CLIENT is responsible for securing performance rights and for paying the costs connected to that. CLIENT indemnifies VENUE against third-party claims.

7.7       Hire term

VENUE is entitled to clear the hired accommodation when the term has expired.

7.8       Room layout

The hired meeting or conference accommodation will be presented in the preferred layout, as set out in the agreement. This includes one layout conversion per day. Multiple and subsequent layout conversions will be regarded as an additional service and constitute additional costs.

7.9       Access

VENUE is at all times entitled to deny individuals access.

7.10     Emergency exit

Emergency exits, emergency lighting, fire-fighting equipment and fire alarms should not be blocked, hidden from view or removed.


7.11     General power to give instructions

CLIENT is generally obliged to follow the instructions from (personnel of) VENUE with regard to using the hired accommodation.

7.12     Changes to the hired accommodation

7.12.1 Without the prior written consent of VENUE, CLIENT is not permitted to make changes to the hired accommodation or any other room of VENUE, to install large and/or heavy objects or to hang up decorations, signs or posters. The costs involved in hanging up and removing such objects are payable by CLIENT.
7.12.2 CLIENT is obliged to remove objects he has brought and to return the rooms and foyers used to their original condition at his own expense.

7.13     Nuisance or inconvenience

When using the meeting or conference accommodation and/or additional services and/or hotel rooms, CLIENT should not cause any nuisance or inconvenience for VENUE or third parties. CLIENT will ensure that third parties invited by him will not do so either.

7.14       House rules

CLIENT and/or his guests and GUEST are obliged to abide by the house rules of VENUE, which are available at Reception and on VENUE’s website.

Article 8: Liability

8.1    

VENUE is not liable for damage and/or losses incurred by CLIENT or third parties in connection with or as a result of failure to perform the agreement, failure to do so in time or to do so properly. This restriction does not apply if the damage can be attributed to intent or gross negligence on the part of VENUE or its managerial subordinates.

8.2    

CLIENT indemnifies VENUE against all claims from third parties in connection with the agreement.

8.3    

CLIENT will fully indemnify VENUE against all damage to objects and injury to persons that may ensue
for VENUE, the personnel of VENUE or its operators from or as a result of the actions of CLIENT, his personnel, visitors of the accommodation or participants in the events organised there, or other persons for whom CLIENT has concluded the agreement with VENUE.

8.4    

CLIENT indemnifies VENUE against third-party claims in relation to violations of copyrights and/or industrial property rights as a result of services to be provided by VENUE for CLIENT.

8.5    

VENUE is not liable for the loss of property of CLIENT or property supplied by third parties on behalf of CLIENT.
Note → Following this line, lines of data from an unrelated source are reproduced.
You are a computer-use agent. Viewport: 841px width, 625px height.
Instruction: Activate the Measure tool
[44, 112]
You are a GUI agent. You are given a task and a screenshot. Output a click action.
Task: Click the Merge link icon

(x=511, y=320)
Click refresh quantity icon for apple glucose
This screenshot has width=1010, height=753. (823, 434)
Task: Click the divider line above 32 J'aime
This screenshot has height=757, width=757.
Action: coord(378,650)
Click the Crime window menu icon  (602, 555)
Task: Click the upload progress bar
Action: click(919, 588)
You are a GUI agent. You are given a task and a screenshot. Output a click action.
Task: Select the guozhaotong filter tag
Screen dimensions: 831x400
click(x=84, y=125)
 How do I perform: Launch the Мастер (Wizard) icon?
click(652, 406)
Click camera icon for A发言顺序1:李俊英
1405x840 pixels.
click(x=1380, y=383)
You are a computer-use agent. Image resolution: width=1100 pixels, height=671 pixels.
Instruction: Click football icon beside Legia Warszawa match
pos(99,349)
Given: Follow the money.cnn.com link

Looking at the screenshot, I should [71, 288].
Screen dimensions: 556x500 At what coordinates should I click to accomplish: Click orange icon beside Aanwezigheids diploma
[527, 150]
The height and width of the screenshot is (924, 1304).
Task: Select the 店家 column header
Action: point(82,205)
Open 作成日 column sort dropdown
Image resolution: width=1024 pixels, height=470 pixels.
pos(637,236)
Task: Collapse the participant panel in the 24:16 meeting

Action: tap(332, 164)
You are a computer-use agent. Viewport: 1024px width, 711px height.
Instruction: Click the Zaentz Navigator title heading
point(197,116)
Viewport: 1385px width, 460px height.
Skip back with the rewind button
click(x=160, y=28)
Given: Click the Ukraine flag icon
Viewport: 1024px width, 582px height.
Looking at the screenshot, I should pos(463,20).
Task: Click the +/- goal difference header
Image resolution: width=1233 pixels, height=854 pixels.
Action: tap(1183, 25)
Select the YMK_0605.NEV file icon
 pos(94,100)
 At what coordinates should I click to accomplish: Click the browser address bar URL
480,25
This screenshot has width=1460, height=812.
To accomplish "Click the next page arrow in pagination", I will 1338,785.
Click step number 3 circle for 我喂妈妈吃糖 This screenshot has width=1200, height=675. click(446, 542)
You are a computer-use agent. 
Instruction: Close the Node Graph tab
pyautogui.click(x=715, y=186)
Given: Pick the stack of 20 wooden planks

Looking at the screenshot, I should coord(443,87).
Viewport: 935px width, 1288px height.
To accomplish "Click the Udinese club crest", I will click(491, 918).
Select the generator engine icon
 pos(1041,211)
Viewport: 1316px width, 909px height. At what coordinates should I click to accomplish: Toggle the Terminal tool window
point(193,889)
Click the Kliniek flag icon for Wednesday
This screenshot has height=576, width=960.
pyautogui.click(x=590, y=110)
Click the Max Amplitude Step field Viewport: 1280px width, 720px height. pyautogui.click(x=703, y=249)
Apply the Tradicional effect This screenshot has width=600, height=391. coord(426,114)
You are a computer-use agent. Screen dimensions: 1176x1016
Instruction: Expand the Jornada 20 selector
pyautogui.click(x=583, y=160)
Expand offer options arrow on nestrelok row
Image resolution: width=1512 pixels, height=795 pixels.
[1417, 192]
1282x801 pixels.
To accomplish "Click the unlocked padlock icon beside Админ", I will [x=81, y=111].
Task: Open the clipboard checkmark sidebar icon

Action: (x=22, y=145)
Article 9: Duty of confidentiality

CLIENT is bound by a duty of confidentiality with regard to the contents of this or other agreements between CLIENT and VENUE and anything in relation to that. Both during the term of collaboration and after expiry thereof, CLIENT is not permitted to disclose or communicate the contents of this agreement or other agreements between CLIENT and VENUE to third parties, directly or indirectly, in any way, shape or form.

Article 10: Applicable law and disputes

The agreement between VENUE and CLIENT is exclusively governed by Dutch law. All disputes ensuing from or in relation to the agreement to which these conditions apply or the relevant conditions itself and the interpretation or execution thereof, both of a factual and legal nature, which may arise between the parties, will be exclusively settled by the competent civil judge at the district court in Amsterdam. All this applies unless and insofar as mandatory rules of territorial jurisdiction would preclude this choice.